La saison 1 d'HADOPI viens juste de se terminer (les gentils ont gagnés) que la 2eme saison démarre sur les chapeaux de roues avec de nouveaux méchants (Fred Mitterrand et MAM), de nouveaux effets spéciaux (passage de la loi fin juillet), de nouveaux pouvoirs surnaturels (surveillance des mails, de Skype, ...)... Nous voilà donc repartis dans des débats violents et stériles (parce que le gouvernement ne veut/peut pas comprendre), alors que pour moi, le premier argument, la base de toute cette histoire n'a pas été résolu.

Revenons donc aux sources.
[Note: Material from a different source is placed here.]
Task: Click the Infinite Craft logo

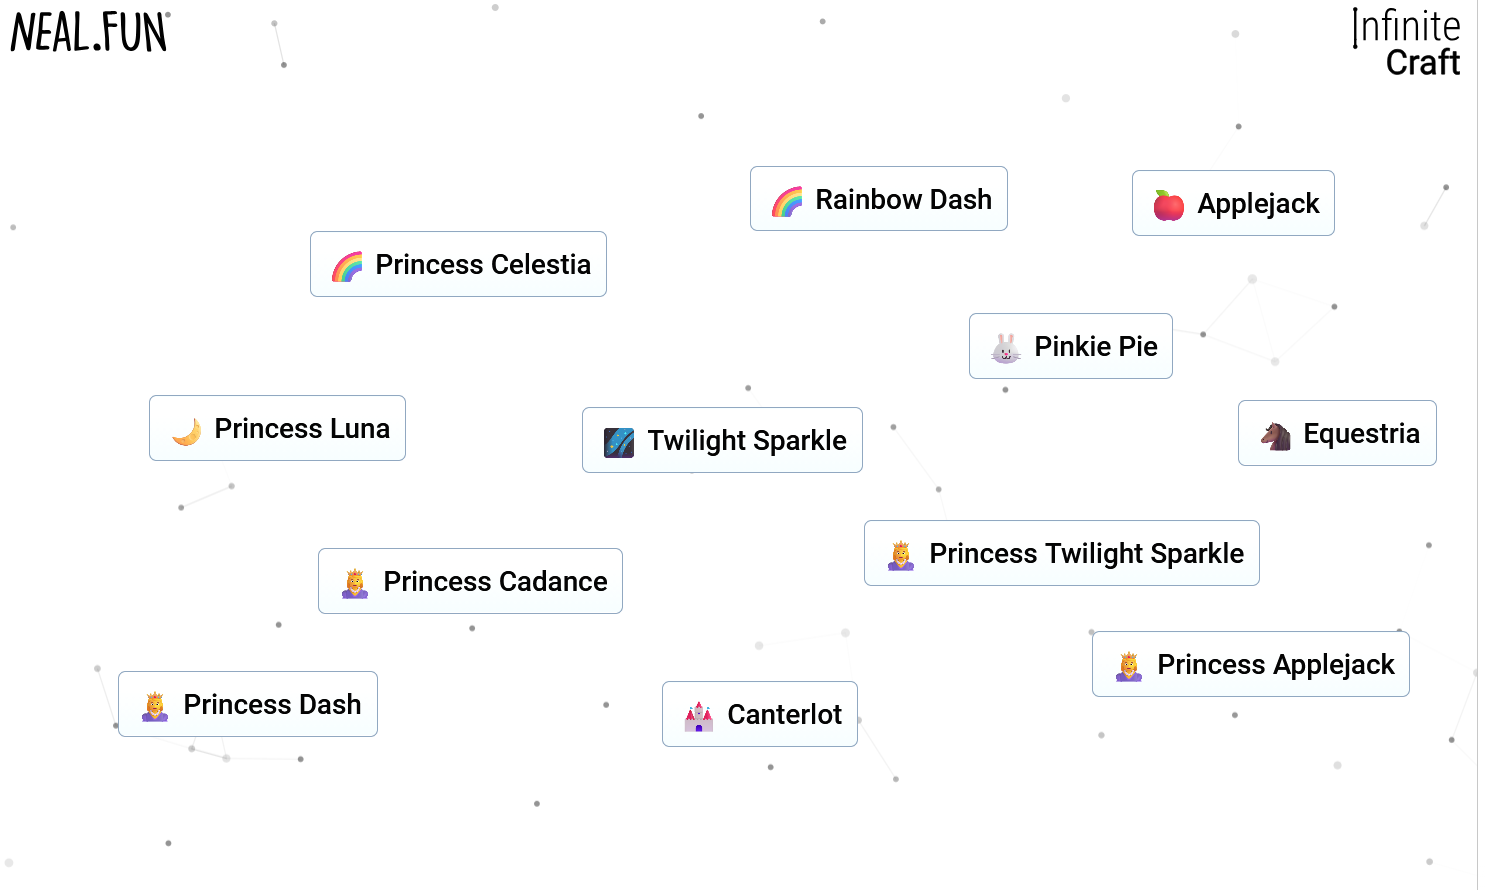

Ce qui m'intéresse, c'est de voir à quel point la propagande des majors a marché. Aujourd'hui, il est très rare d'entendre les opposants à la loi argumenter sur la cause de cette loi, à savoir : le "piratage" est responsable de la crise du marché de la culture. Il y a 2 points à noter dans cette affirmation. Le premier, c'est qu'il y a une crise dans le marché de la culture. Le deuxième, c'est que la cause de cette crise est le "piratage", cad la contrefaçon par copie non autorisée de fichiers couverts par les droits d'auteurs.

Le marché de la culture est en crise

C'est ce que n'ont de cesse de répéter les responsables des grands groupes de production et de diffusion de musique : Universal Music Group, Sony Music Entertainment, EMI Group et Warner Music Group. Ils nous disent que les ventes de disques diminuent, que l'augmentation des ventes sur internet ne contrebalance pas, qu'ils ne peuvent plus investir dans de nouveaux auteurs, que la culture sombre, ... Soit.

Internet est un outil formidable, et on peut, par exemple, aller jeter un coup d'oeil aux résultats trimestriels de ces grands groupes grace à un certain nombre de sites journalistiques spécialisés en économie. Voilà ce qu'on trouve sur le site http://www.edubourse.com :

Résultats du 2eme trimestre 2008 :

Universal Music Group :
Le résultat opérationnel ajusté d’UMG s’élève à 259 millions d’euros, en hausse de 17,7 % et de 24,4 % à taux de change constant par rapport au premier semestre 2007. Cette progression s’explique par une très bonne part de marché, en particulier aux Etats-Unis et au Japon, par la poursuite de la croissance des ventes de musique numérisée, par l’intégration de BMG Publishing et Sanctuary, par des reprises de provisions à la suite de la baisse de la valeur des instruments de rémunération à long terme et par la hausse des redevances. Le résultat opérationnel ajusté est affecté par 29 millions d’euros de coûts liés aux restructurations en cours au sein des activités de la musique enregistrée, d’Univision Music Group et des sociétés acquises en 2007. Le résultat opérationnel ajusté, hors coûts de restructuration et à taux de change constant, progresse de 38,0 % sur le semestre.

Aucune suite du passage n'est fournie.